• [PROBLEM TO WORK ON] Repeat every entry below word for word, keeping each line unchanged and in the same order.

---------- EXERCISE DATA

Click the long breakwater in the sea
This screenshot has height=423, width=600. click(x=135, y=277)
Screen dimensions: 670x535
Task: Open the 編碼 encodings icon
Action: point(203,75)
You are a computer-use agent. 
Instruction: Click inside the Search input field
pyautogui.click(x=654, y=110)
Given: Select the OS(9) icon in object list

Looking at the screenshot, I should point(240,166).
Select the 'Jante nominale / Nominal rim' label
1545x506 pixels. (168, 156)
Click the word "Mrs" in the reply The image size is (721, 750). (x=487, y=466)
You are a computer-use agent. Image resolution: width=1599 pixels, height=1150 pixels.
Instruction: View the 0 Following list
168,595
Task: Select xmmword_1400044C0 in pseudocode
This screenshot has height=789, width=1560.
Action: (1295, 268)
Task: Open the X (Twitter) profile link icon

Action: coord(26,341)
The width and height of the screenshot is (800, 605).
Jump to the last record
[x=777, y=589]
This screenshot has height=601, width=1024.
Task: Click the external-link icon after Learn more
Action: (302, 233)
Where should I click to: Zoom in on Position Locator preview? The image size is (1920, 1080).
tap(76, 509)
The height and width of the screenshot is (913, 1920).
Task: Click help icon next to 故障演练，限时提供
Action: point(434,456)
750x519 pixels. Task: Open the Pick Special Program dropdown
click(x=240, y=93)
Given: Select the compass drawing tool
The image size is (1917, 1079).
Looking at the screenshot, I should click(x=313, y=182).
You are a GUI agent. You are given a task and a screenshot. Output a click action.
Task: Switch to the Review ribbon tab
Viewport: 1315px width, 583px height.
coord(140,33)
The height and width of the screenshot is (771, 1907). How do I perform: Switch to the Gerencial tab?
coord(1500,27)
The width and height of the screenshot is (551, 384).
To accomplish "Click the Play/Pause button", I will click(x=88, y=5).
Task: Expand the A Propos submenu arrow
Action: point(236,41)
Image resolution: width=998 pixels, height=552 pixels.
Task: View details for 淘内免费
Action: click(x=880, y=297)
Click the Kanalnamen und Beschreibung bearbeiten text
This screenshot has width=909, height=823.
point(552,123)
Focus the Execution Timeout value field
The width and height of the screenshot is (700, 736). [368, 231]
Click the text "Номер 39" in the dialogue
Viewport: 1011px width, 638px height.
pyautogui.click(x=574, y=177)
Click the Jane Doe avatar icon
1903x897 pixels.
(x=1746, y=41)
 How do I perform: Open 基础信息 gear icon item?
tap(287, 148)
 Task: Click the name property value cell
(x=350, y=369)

--------------------

• [THE COMPLETED TASK]
Click the long breakwater in the sea
This screenshot has height=423, width=600. click(x=135, y=277)
Screen dimensions: 670x535
Task: Open the 編碼 encodings icon
Action: point(203,75)
You are a computer-use agent. 
Instruction: Click inside the Search input field
pyautogui.click(x=654, y=110)
Given: Select the OS(9) icon in object list

Looking at the screenshot, I should point(240,166).
Select the 'Jante nominale / Nominal rim' label
1545x506 pixels. (168, 156)
Click the word "Mrs" in the reply The image size is (721, 750). (x=487, y=466)
You are a computer-use agent. Image resolution: width=1599 pixels, height=1150 pixels.
Instruction: View the 0 Following list
168,595
Task: Select xmmword_1400044C0 in pseudocode
This screenshot has height=789, width=1560.
Action: (1295, 268)
Task: Open the X (Twitter) profile link icon

Action: coord(26,341)
The width and height of the screenshot is (800, 605).
Jump to the last record
[x=777, y=589]
This screenshot has height=601, width=1024.
Task: Click the external-link icon after Learn more
Action: (302, 233)
Where should I click to: Zoom in on Position Locator preview? The image size is (1920, 1080).
tap(76, 509)
The height and width of the screenshot is (913, 1920).
Task: Click help icon next to 故障演练，限时提供
Action: point(434,456)
750x519 pixels. Task: Open the Pick Special Program dropdown
click(x=240, y=93)
Given: Select the compass drawing tool
The image size is (1917, 1079).
Looking at the screenshot, I should click(x=313, y=182).
You are a GUI agent. You are given a task and a screenshot. Output a click action.
Task: Switch to the Review ribbon tab
Viewport: 1315px width, 583px height.
coord(140,33)
The height and width of the screenshot is (771, 1907). How do I perform: Switch to the Gerencial tab?
coord(1500,27)
The width and height of the screenshot is (551, 384).
To accomplish "Click the Play/Pause button", I will click(x=88, y=5).
Task: Expand the A Propos submenu arrow
Action: point(236,41)
Image resolution: width=998 pixels, height=552 pixels.
Task: View details for 淘内免费
Action: click(x=880, y=297)
Click the Kanalnamen und Beschreibung bearbeiten text
This screenshot has width=909, height=823.
point(552,123)
Focus the Execution Timeout value field
The width and height of the screenshot is (700, 736). [368, 231]
Click the text "Номер 39" in the dialogue
Viewport: 1011px width, 638px height.
pyautogui.click(x=574, y=177)
Click the Jane Doe avatar icon
1903x897 pixels.
(x=1746, y=41)
 How do I perform: Open 基础信息 gear icon item?
tap(287, 148)
 Task: Click the name property value cell
(x=350, y=369)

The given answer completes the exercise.